Texto para revisar.
────

La primera encuesta mundial sobre violencia y acoso en el trabajo, publicada hace poco más de un año por la Organización Internacional del Trabajo (OIT), la Lloyd's Register Foundation (LRF) y Gallup, reveló que este problema no es excepcional, afectando a casi el 23 % de los empleados. Antes de la pandemia por la covid, este fenómeno se limitaba principalmente al entorno físico de la oficina, pero con la adopción generalizada del teletrabajo, ha surgido una nueva forma de hostigamiento laboral: el ciberacoso.


Raquel Blanco, abogada laboralista y profesora colaboradora de los Estudios de Derecho y Ciencia Política de la Universitat Oberta de Catalunya (UOC), explica que aunque el trasfondo sigue siendo el mismo, con conductas que generan un entorno intimidante, hostil o humillante, las formas y medios han evolucionado. La tecnología se ha convertido en una herramienta para el hostigamiento laboral.


El ciberacoso laboral se manifiesta de diversas maneras, muchas de las cuales reflejan las conductas hostiles típicas del acoso presencial. Carlos Galán, magistrado de la jurisdicción de lo social y profesor colaborador de los Estudios de Derecho y Ciencia Política de la UOC, ejemplifica esto con situaciones como asignar tareas inútiles, repetitivas o improductivas al teletrabajador, o ignorarlo en reuniones virtuales.


La diferencia clave en el ciberacoso laboral es que el aislamiento físico se transforma en aislamiento digital y ambiental. Por lo tanto, se considera ciberacoso laboral no solo privar al trabajador de la comunicación con sus colegas o excluirlo de reuniones virtuales, sino también acciones como sacarlo de grupos de WhatsApp laborales o crear grupos paralelos sin su presencia.

────

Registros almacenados
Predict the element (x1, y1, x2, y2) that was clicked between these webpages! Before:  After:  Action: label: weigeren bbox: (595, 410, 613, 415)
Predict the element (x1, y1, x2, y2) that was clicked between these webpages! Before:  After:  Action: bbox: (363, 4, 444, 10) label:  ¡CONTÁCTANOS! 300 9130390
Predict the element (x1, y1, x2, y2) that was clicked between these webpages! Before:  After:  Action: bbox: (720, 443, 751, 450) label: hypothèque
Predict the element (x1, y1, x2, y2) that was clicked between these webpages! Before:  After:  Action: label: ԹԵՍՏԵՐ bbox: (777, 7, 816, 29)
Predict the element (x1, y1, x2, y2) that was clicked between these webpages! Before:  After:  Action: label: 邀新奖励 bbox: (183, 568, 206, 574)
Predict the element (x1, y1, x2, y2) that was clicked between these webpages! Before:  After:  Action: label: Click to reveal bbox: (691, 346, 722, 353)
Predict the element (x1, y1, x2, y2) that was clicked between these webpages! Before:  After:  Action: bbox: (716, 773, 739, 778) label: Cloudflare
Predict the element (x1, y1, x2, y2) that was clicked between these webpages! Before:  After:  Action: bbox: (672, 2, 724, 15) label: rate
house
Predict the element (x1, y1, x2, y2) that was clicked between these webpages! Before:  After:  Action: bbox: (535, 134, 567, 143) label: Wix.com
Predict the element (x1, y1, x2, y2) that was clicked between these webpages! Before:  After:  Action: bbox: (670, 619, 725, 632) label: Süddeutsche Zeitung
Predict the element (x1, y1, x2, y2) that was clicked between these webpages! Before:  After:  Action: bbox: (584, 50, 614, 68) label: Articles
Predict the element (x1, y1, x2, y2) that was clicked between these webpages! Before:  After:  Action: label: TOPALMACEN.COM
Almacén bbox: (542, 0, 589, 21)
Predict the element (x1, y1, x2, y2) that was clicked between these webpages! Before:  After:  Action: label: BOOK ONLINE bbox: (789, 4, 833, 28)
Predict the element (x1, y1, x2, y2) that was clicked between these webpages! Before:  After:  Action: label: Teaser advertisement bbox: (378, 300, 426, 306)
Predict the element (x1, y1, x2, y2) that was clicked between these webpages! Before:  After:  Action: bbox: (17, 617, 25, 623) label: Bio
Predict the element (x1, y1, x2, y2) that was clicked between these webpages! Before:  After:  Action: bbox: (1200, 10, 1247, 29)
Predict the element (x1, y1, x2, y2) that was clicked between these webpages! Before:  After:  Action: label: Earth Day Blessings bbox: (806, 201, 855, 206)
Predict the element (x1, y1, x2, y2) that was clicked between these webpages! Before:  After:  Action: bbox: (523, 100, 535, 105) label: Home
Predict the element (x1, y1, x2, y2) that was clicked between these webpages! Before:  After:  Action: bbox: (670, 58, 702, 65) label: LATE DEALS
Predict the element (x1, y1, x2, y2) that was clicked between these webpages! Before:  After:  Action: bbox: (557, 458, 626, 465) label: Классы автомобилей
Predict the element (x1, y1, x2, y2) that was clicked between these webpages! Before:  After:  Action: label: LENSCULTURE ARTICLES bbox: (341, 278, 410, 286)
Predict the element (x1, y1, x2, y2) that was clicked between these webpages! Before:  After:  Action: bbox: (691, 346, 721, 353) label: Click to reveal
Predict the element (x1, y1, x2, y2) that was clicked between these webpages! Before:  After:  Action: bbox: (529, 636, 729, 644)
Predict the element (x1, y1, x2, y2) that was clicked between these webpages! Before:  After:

────

Indique si cada afirmación coincide con el texto sobre ciberacoso laboral, respondiendo sí o no y citando literalmente las palabras que lo deciden: (a) la encuesta mundial concluyó que el problema afecta a casi el 23 % de los empleados; (b) Raquel Blanco es magistrada de la jurisdicción de lo social; (c) sacar a un trabajador de grupos de WhatsApp laborales se considera ciberacoso laboral. Responda basándose únicamente en el texto sobre ciberacoso laboral.

Resultado de la tarea.
(a) Sí: «afectando a casi el 23 % de los empleados».
(b) No: «Raquel Blanco, abogada laboralista».
(c) Sí: «se considera ciberacoso laboral no solo privar al trabajador de la comunicación con sus colegas o excluirlo de reuniones virtuales, sino también acciones como sacarlo de grupos de WhatsApp laborales».